There will always be differences of opinion based on factors such as the popularity of a fighter, the caliber of opponents, the manner in which he won and lost fights, etc. The problem with the ratings are the extent of the differences. I am not exaggerating when I say that it was dizzying trying to compare and understand the wide disparities in the ratings among the organizations. Stark differences like those in the examples cited lend themselves to questions of corruption, whether it’s there or not.

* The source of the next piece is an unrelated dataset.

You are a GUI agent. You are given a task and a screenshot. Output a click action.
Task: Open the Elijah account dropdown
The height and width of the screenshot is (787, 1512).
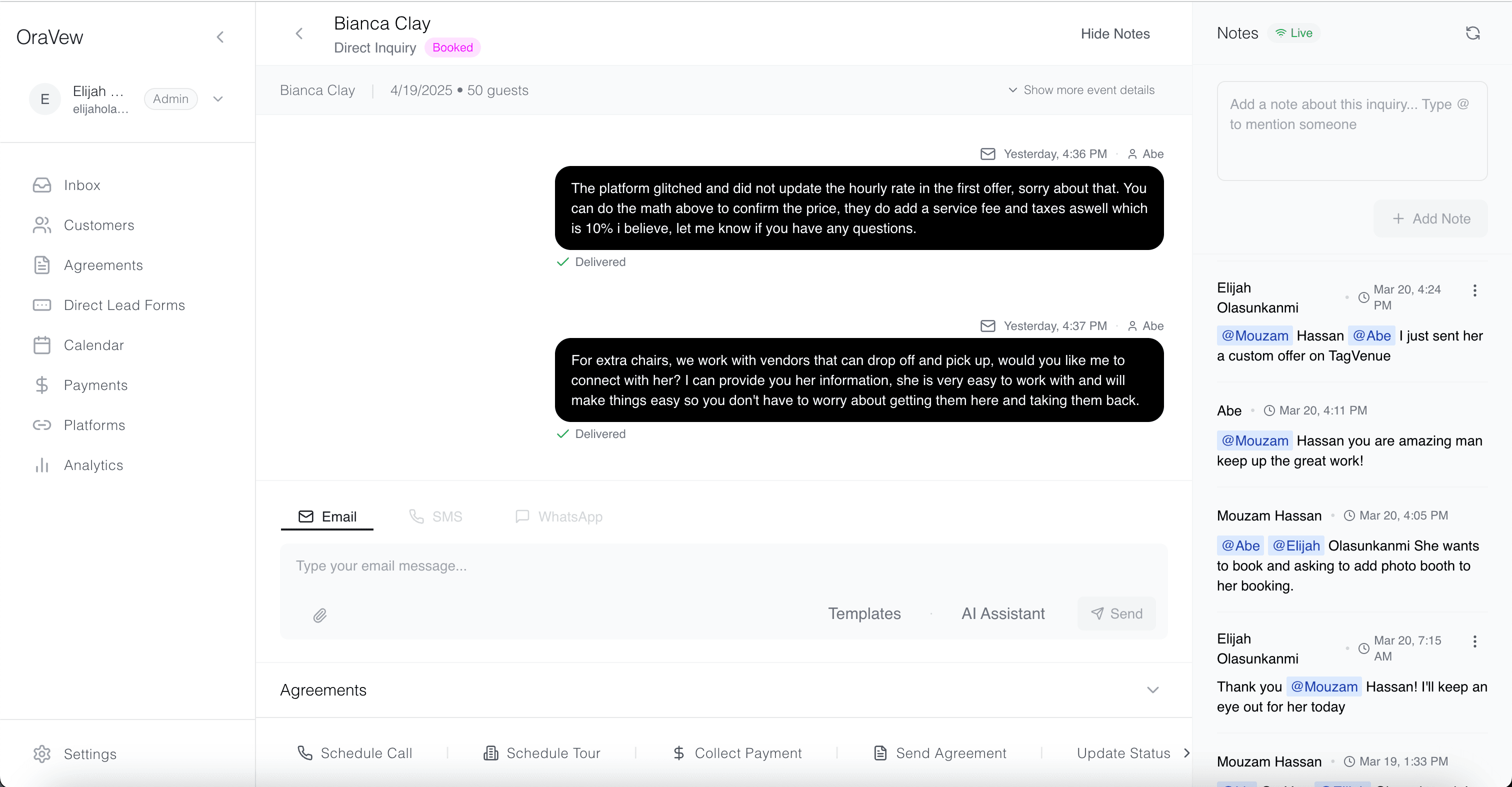coord(218,99)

Recently, the WBA installed Evander Holyfield as their No. 12-ranked contender, which enabled him to challenge defending WBA champion Nicolai Valuev on Dec. 20 of last year. (Although he lost on the scorecards, most observers believe Holyfield won the
bout). Prior to the Valuev bout, Holyfield had not fought since October of 2007 when he was dominated by WBO champion Sultan Ibragimov. When asked by ABC President Lueckenhoff how the WBA could justify the jump in Holyfield's ranking, WBA Ratings Chairman Jose Oliver Gomez responded by citing the “good level of competition” Holyfield faced in 2007 (Vinny Maddalone, Lou Savarese, and Sultan Ibragimov) and
by arguing that “Mr. Holyfield has been a legacy for the WBA during his excellent career when conquering and defending our WBA heavyweight titles. His level of competition throughout his career is admirable for the sport of boxing. He has also shown a loyalty
to the WBA.”

And here is the key point:

In the WBA’s “Guidelines for the Ratings,” a fighter may be rated “whenever there are important and powerful reasons for the WBA, which in accordance to the judgment of the Ratings Committee justify the entrance of the boxer in the ratings.”

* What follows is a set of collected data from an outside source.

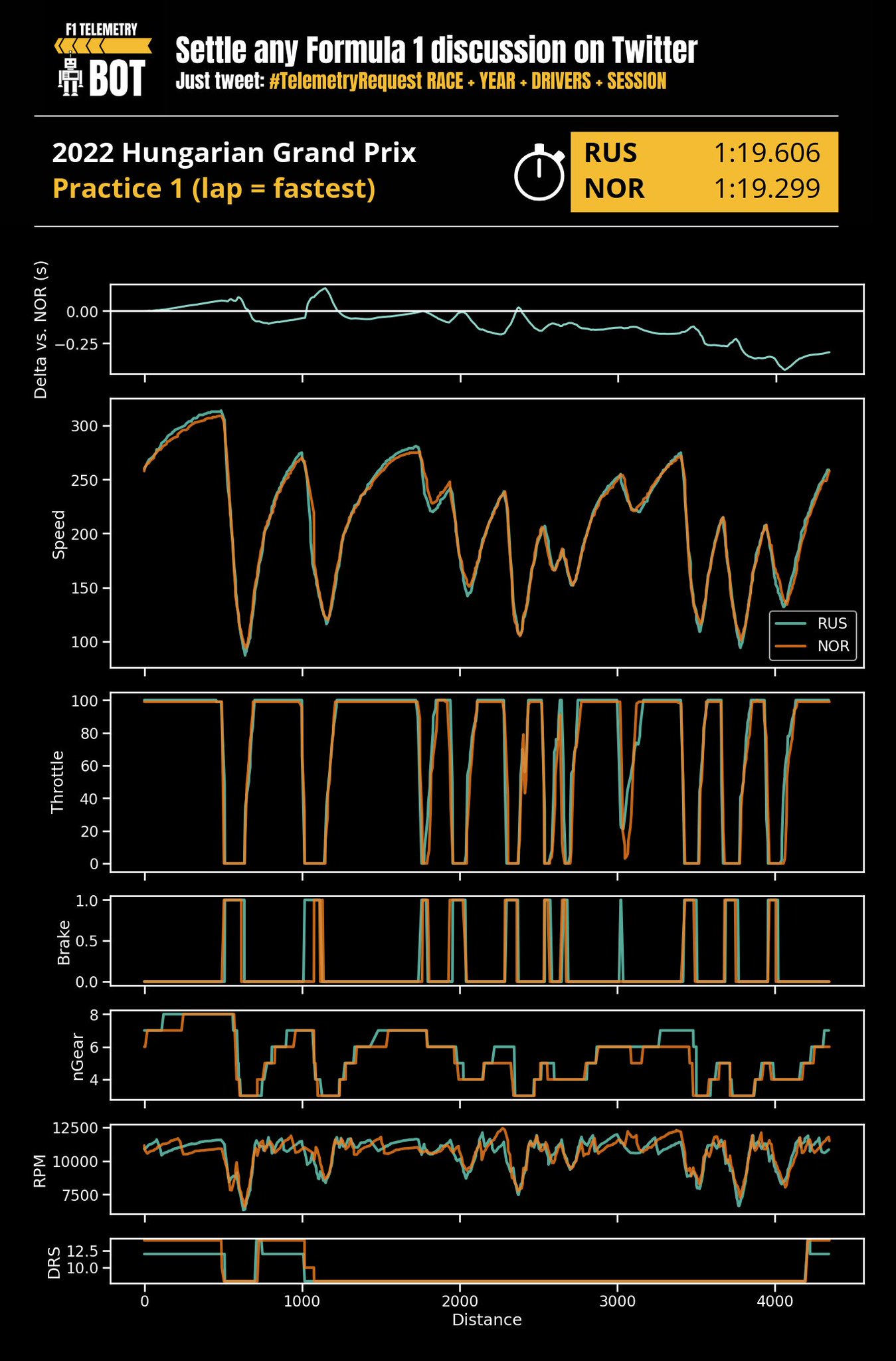Click the Throttle axis label
Viewport: 896px width, 1361px height.
[58, 782]
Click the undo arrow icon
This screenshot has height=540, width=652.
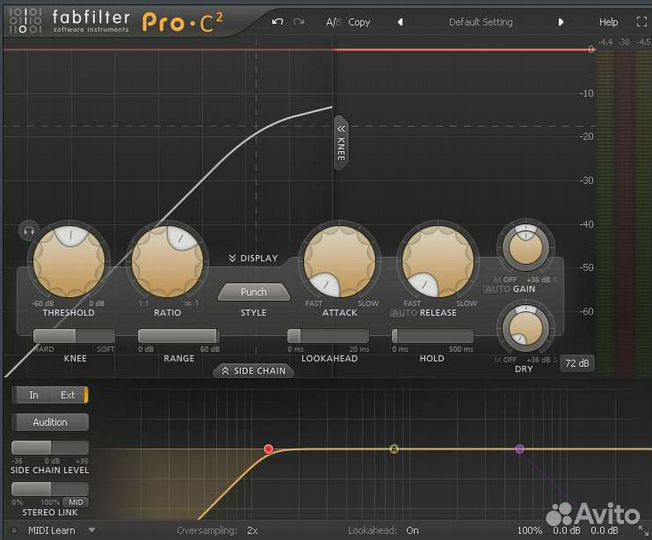click(x=277, y=22)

These types of “exception” clauses are the “aces up the sleeves” of the sanctioning organizations. The clauses allow them to circumvent their rules to bring about a desired result. In this case, it was used to justify Holyfield as a viable Valuev opponent. Perhaps there are select times when exceptions are necessary — and some would argue that Holyfield's performance is proof of that — but too often it appears that these exceptions are abused to favor certain fighters and promoters.

Unfortunately, other than dragging the sanctioning organizations into court, not much else can be done. Legal expenses alone preclude most people in boxing from exercising this option. The only other tactic is to expose these incidences in the hopes that the bad publicity will spur action. Usually it does not. The event comes off as planned and people forget about the injustice until the next time an exception is invoked.

It truly is a vicious cycle.

(In a side note to be filed under comic relief, despite the overwhelming number of spectators who believe Holyfield defeated Valuev, the WBA has bestowed Valuev with Honorable Mention for Boxer of the Month.)

THE BUSINESS OF BOXING

In an effort to prevent boxers from being financially victimized, as they have been historically, several much-needed provisions were included in the Ali Act. Here are a few of them:

ÔÇó The Firewall Provision – The provision mandates a complete separation between promoters and managers. Managers have a fiduciary responsibility to protect their clients – the fighters. This cannot be accomplished if the manager is serving a dual role as manager and promoter.

ÔÇó Prohibition against options for mandatory contenders — Once a fighter has earned mandatory contender status, he does not have to sign away future promotional options to the title-bout promoter in order to receive that title bout. He is free to fight for the championship under contract to a different promoter or as a free agent if he so chooses.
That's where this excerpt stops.